Although Deepsync has had great success cloning voices in the English language. In contrast, cloning native languages in high-definition was much more challenging.
It was very important for us to get the characters, pronunciation, and punctuation right. Not only right but so perfect that when listening to a cloned audio in Hindi, it should make the listener feel like they are hearing a real human voice.
When we started our voice cloning journey with the English language, we ensured that the cloned audio sounded exactly similar, and felt natural as to the original, also keeping intact the subtleness of a real human voice.
To perfect the English cloned audio, we interacted with numerous podcasters and Enterprise hosts and cloned their voices, taking feedback from them on any aspect they could illuminate to help improve our solutions.
Furthermore, we also took notice of other companies cloning voices so that we can understand the areas that need improvement to produce a perfectly cloned audio.
Thanks to our continuous learning and the feedback we received, we were able to produce natural-sounding cloned voices in English that were almost impossible to distinguish from the original.
English cloned audio example:
Note: The cloned audio you're listening to in this video was derived from audio data of 3 hours and 10 minutes. Despite having less audio data, we were able to match the cloned audio perfectly to the original.
As soon as we successfully cloned the English language in studio quality, our attention turned to the Hindi language, but the road ahead wasn't easy.
Because Hindi is a much more diverse and complex language than English, we didn't have a good study, example, or place where we could find out whether perfect voice replication in Hindi was possible. As no one had ever perfected or mastered artificial voice in the Hindi language before us.
But with a strong determination to achieve our vision that creators and Enterprise hosts can produce compelling audio content in Hindi using their cloned voices, our journey began with the goal of cloning the Hindi language.
And today we are delighted to announce that Deepsync has mastered and advanced voice cloning in the Hindi language, being the first to achieve high fidelity and quality. Without any examples or feedback, our team perfected cloning a language that is 3rd most spoken language in the world.
Hindi cloned audio example:
Trust us mastering this language wasn’t easy at all, now let’s dive deep into understanding why the Hindi language was much more difficult to clone compared to the English language.

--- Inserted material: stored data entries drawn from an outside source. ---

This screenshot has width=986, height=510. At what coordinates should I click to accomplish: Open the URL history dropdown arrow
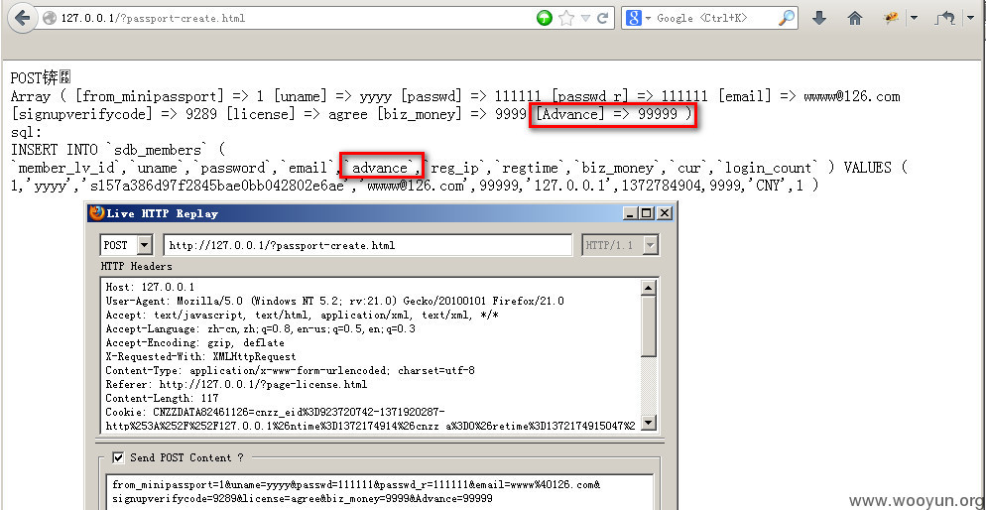pos(586,18)
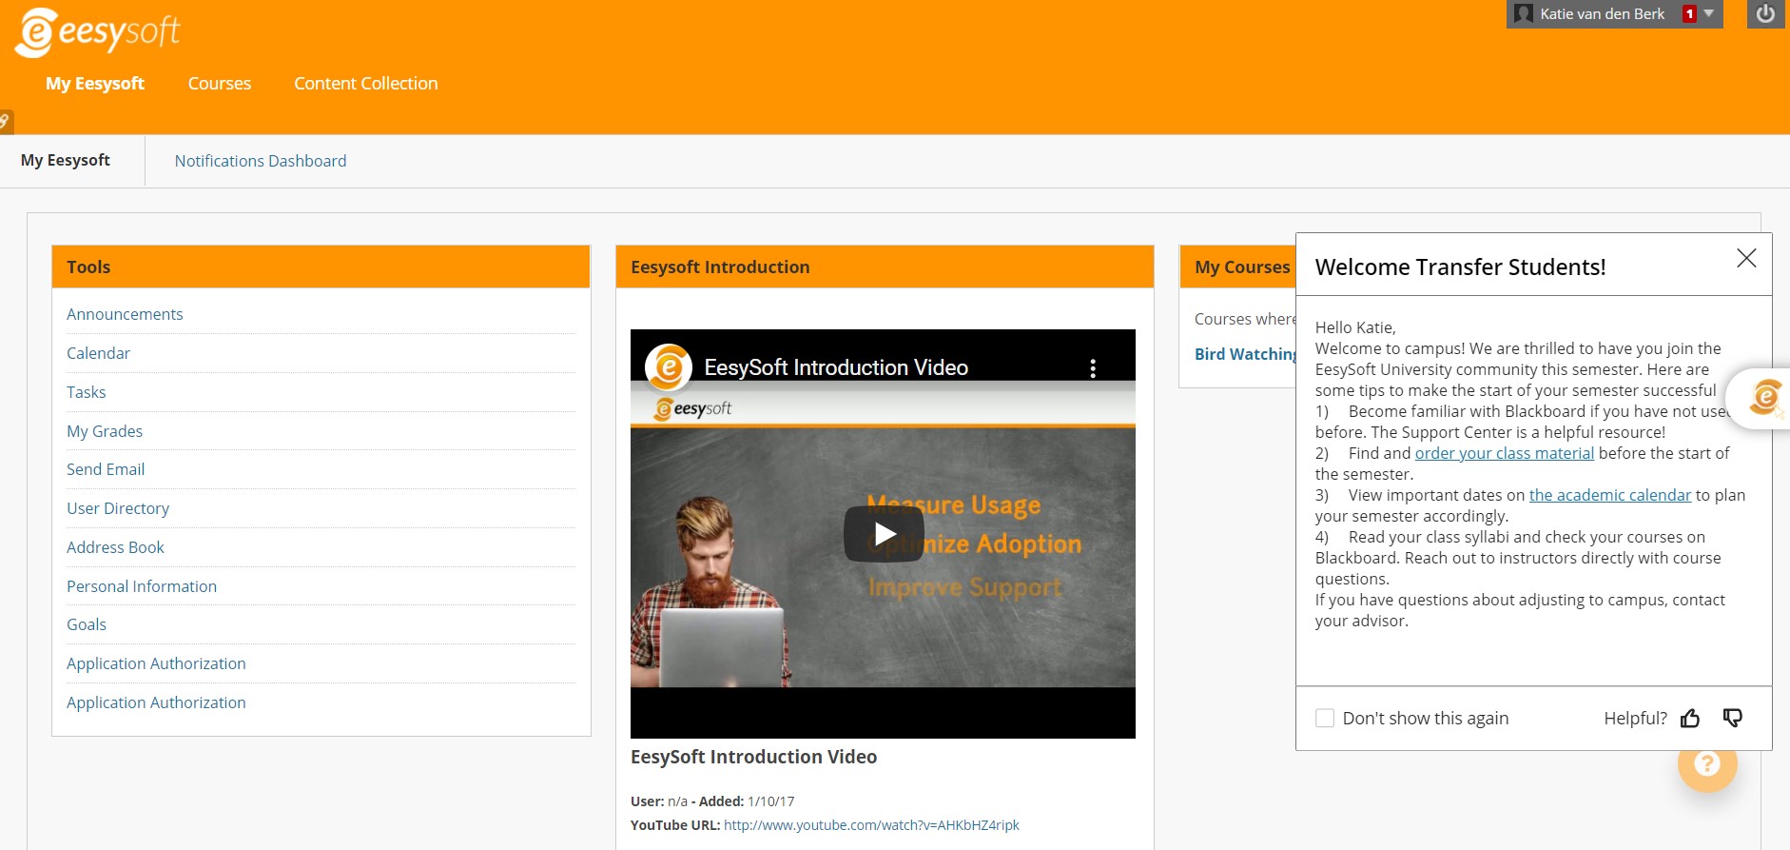Play the EesySoft Introduction Video

[x=884, y=534]
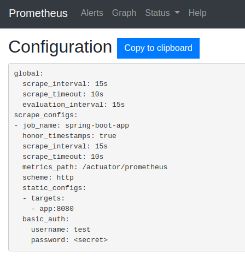Click the Configuration page heading
Image resolution: width=245 pixels, height=264 pixels.
click(60, 47)
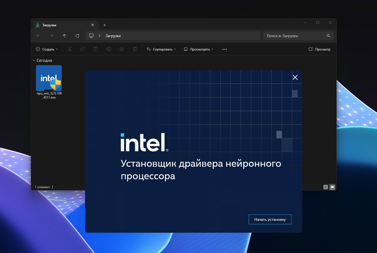
Task: Cut the selection using the scissors icon
Action: point(69,49)
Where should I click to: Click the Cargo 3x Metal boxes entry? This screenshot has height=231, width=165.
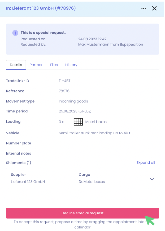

Hindi Is a Diverse and Complex Language
English and other languages using Latin script are non-phonetic languages, so the general trend in recent research has been to first translate the words into their phonetic equivalents, which represent how the words are pronounced, generally using ARPABET or IPA.
These phonetic tokens form the basis of the other features, such as pitch, energy, duration, etc. that are extracted from the raw audio. These features are then served to our proprietary text-to-spectrogram model.
The phonetic nature of Hindi (and other languages in Devanagari script) makes them significantly different from English as well as other languages. As a result, they are pronounced exactly as they are written.
In the Devanagari script, the orthography reflects the pronunciation of the language. There is no concept of letter case in the script, unlike in the Latin alphabet. As it's written from left to right, it has symmetrical rounded shapes within squared outlines, and its top of full letters is adorned with a horizontal line called a ‘shirorekhā’.
14 vowels and 33 consonants make up Devanagari. You can write and speak the consonants and vowels separately and together. Vowels (called 'swar') in Hindi have a short form (called 'maatra') they are used with consonants to give the consonants different verbal intonations.
The 'halant' character is also commonly used in Hindi and other languages of Devanagari script to denote the partial pronunciation of a consonant.
Hindi punctuation uses commas (called Alp-Viraam in Hindi), semicolons (called Ardh-Viraam in Hindi), question marks, colons, exclamation marks, and apostrophe marks quite similarly to English punctuation. Rather than a period, the full stop is represented by a standing line, called 'purn-viraam'.
Dataset preparation For The Hindi Language
As the script is represented in Unicode, its symbols include consonants, vowels, their short forms, punctuation marks, and halants, resulting in a larger vocabulary than the English language.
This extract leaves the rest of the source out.